Wayfinders: In Conversation With: Rev James Bhagwan

May 6, 2025
Star-filled night sky with a bright, sweeping Milky Way galaxy.
Supplied

As we approach the Pasifika Futures Forum, UNDP Pacific is proud to present the "In Conversations With" series—spotlighting the voices and visions of Pacific leaders, thinkers, and community members. This series highlights the vital role of Indigenous wisdom in shaping a resilient and inclusive future for our region.

Today, we share reflections from Rev.

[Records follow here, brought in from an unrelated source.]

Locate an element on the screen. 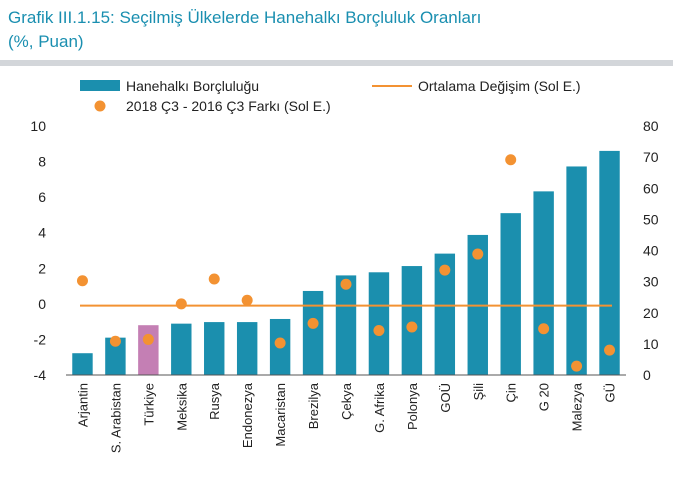 The height and width of the screenshot is (481, 673). x-tick-label: Endonezya is located at coordinates (248, 415). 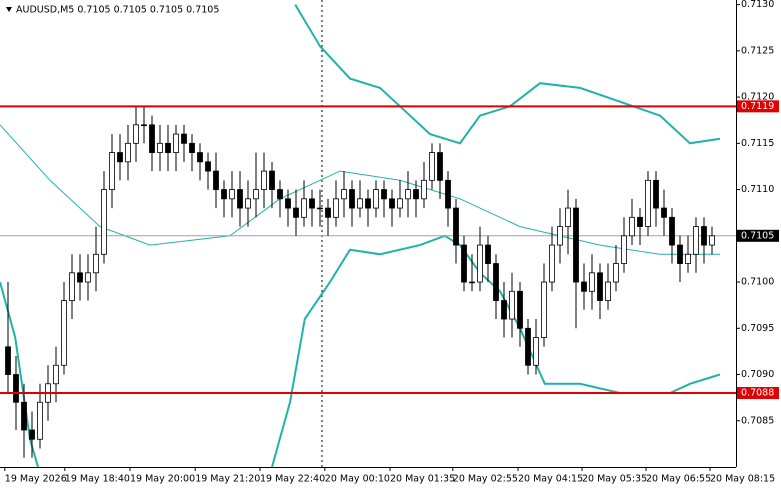 What do you see at coordinates (758, 420) in the screenshot?
I see `y-tick-label: 0.7085` at bounding box center [758, 420].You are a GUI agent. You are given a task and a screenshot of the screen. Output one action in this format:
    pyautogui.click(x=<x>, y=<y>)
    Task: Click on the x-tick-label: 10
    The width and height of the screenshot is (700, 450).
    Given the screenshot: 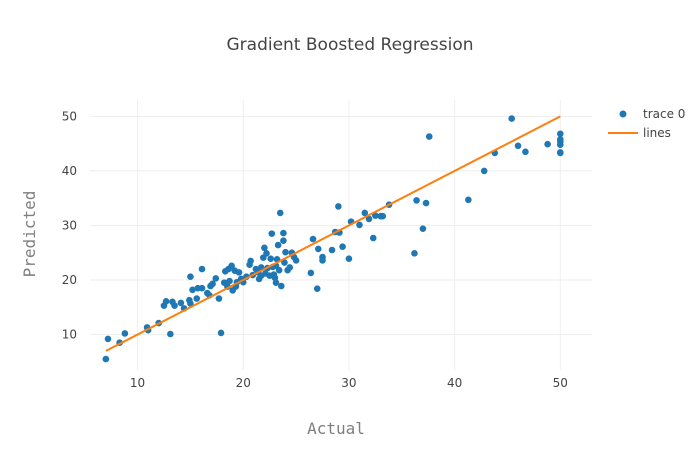 What is the action you would take?
    pyautogui.click(x=138, y=383)
    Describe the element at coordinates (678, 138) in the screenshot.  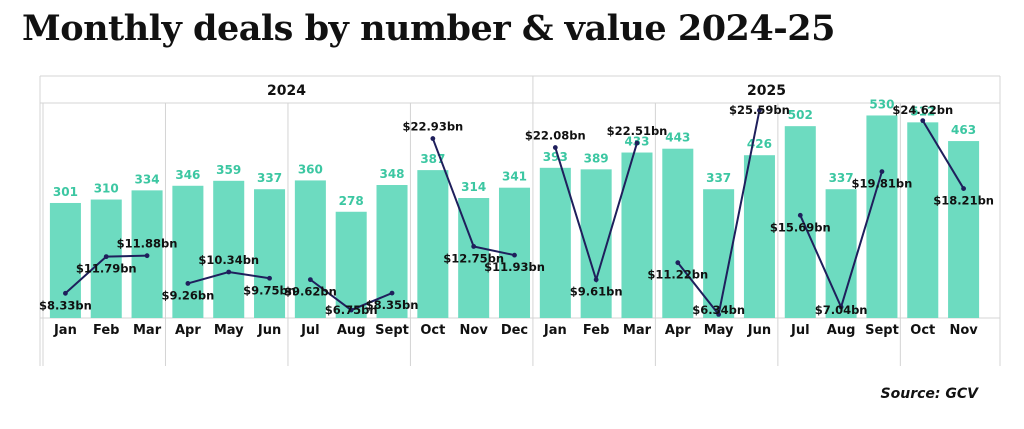
I see `deal-count-label: 443` at that location.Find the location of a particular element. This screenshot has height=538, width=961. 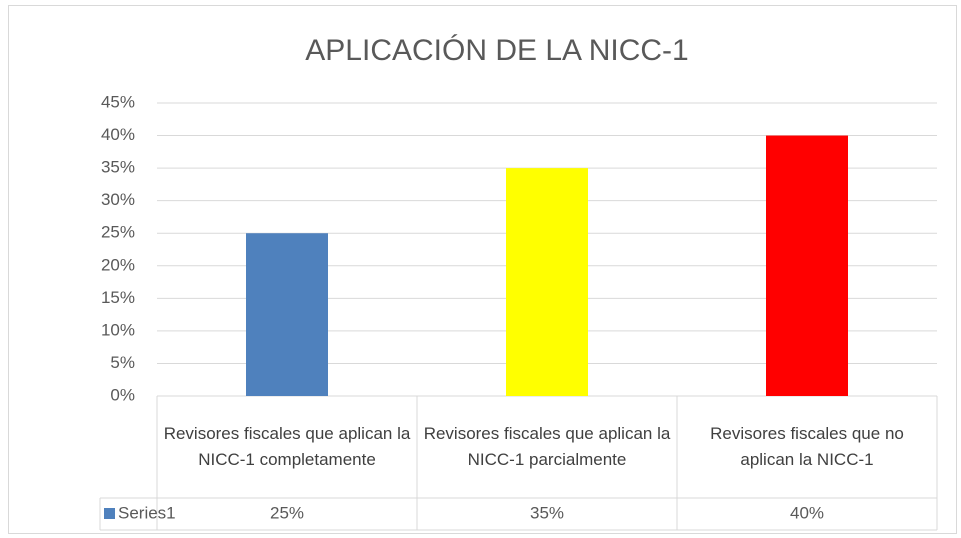

legend-swatch is located at coordinates (110, 514).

James Bhagwan, offering a powerful vision for the Pacific’s path forward.

Smiling man in clerical attire with a cross necklace, standing in a conference setting.

Reverend James Bhagwan - faith leader, ocean advocate, Pacific thinker.

Supplied

Imagine dawn on a Melanesian shore. A double hulled drua noses from the mangroves, its crab claw sail now woven from shimmering photovoltaic cloth. As the craft slips seaward it harvests three gifts at once: wind in its graceful rig, sunlight in its flexible panels, and ancestral wisdom in the hydrodynamic curve of its twin hulls. On land, a round Kanak case rises among palms. The scent of pandanus lingers, yet beneath the fronds lie thin film solar tiles. Rain, once lost, now rushes along carved bamboo gutters into an underground cistern, feeding a gravity cooled interior that “breathes” like a forest floor.

These sketches are more than aesthetic mash ups; they model an oceanic future where indigenous science guides high tech. Pacific ancestors engineered for circularity: sails of hibiscus bark composted into gardens, broken paddles became weaving tools, cooking ash returned nutrients to yam mounds. Every tool was embedded in story—narratives naming land and sea as kin. Today’s poly crises invite us to reclaim that covenant, not as nostalgia but as innovation’s keel.

Sea transport is a proving ground. Solar assisted drua fleets could move cargo between reef islands with zero diesel. Embedded sensors would share weather data via low orbit satellites, giving navigators a dual sky code: the old constellations for course keeping and the new moving lights that beam broadband to remote atolls. Thus, canoes become nodes in a “blue internet,” where data and trade ride the same swells.

Sustainable housing follows suit. Passive cooling perfected by ancestors—thick thatch, vented roofs, doors oriented to trade winds—is amplified by photovoltaic skins that store daylight for night lighting and device charging. Water capture mirrors ancient pit well practices, now coupled with UV filtration. Inside, tablets stream lessons in both coding and the chants that teach ridge pole etiquette, ensuring digital literacy never eclipses cultural literacy.

Yet design alone is insufficient; a deeper shift of consciousness is required. “Stewardship” suggests management from above, as if earth were an asset portfolio. The Pacific vision is custodianship—belonging to land and ocean even as we care for them. Canoe and house are treated as relatives, not rentals; reef and sky as sanctuaries, not service stations. Innovation must therefore pass a genealogical audit: Will this tool honour the seventh generation? Will it thicken the vā—the relational space—linking people, place, and the Divine?

When technology bows to that ethic, sustainability becomes liturgy. Each watt harvested, each litre stored, each satellite guided sail unfurled is an act of praise—proof that the future we engineer can still kneel at the tide line, read both star cluster and Starlink, and whisper vinaka vakalevu—“deep thanks.”